De modo que el hogar es un espacio de supervisión en la misma medida que lo son
las escuelas, los hospitales y las prisiones. (Alston,
10)
En la
literatura infantil, el niño ve ilustrados aquellos conceptos que posibilitan
su incorporación al mundo de los valores adultos: la familia, el hogar, su
propia infancia como estado paradisíaco, su vulnerabilidad como estado de
inocencia. Estos conceptos son centrales a las obras literarias que se le
prescriben, pero no tienen sus raíces en otras obras del mismo género, sino en
la gran literatura y en el desarrollo mismo de la cultura occidental.
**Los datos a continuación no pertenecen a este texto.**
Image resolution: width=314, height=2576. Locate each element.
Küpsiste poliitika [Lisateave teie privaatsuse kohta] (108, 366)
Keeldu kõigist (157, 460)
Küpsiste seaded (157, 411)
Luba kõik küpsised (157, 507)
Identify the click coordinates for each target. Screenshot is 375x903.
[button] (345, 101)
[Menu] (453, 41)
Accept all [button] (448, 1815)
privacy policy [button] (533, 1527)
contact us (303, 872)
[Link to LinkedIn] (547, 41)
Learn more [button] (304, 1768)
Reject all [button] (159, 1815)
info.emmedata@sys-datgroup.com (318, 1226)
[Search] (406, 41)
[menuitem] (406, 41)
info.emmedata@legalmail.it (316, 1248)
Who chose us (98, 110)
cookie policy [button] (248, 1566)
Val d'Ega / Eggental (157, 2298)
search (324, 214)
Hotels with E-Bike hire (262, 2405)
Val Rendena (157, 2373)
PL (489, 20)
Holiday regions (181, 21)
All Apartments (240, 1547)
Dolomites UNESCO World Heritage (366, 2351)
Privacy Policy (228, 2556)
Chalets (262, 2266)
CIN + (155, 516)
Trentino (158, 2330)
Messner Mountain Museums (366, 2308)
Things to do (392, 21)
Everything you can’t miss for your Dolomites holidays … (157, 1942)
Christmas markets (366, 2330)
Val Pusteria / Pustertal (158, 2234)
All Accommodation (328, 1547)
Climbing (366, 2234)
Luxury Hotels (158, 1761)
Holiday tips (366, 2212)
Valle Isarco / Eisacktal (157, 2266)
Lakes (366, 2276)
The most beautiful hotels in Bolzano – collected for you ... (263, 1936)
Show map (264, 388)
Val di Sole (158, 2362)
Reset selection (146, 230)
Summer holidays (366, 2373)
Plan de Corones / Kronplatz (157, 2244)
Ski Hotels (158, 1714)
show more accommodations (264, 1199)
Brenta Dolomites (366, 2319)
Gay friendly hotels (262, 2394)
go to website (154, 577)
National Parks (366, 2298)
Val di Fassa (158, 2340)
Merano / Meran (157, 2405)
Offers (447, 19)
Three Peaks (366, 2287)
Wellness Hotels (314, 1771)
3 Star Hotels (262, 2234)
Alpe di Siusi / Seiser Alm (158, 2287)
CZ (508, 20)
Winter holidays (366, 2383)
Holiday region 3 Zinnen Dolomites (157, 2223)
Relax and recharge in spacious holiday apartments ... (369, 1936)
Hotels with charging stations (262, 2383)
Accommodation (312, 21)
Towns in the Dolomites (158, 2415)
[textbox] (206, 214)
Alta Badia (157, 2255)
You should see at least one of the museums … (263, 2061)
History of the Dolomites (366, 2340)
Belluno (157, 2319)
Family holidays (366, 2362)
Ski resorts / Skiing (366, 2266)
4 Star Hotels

Ciertamente, el ideal de la infancia, que instauró la imagen del niño como
intrínsecamente inocente, tiene sus raíces en las obras de William Wordsworth y
Jean Jaques Rousseau. De acuerdo con el dogma cristiano, a causa del pecado
original, el ser humano nace como un ser caído cuya aspiración será alcanzar la
redención a través de la Gracia, que se alcanza durante el proceso de
socialización. De acuerdo con Wordsworth y Rousseau es al contrario: el ser
humano nace puro, “arrastrando nubes de gloria” (Wordsworth), pero el proceso
de socialización destruirá su inocencia convirtiéndolo en un ser caído.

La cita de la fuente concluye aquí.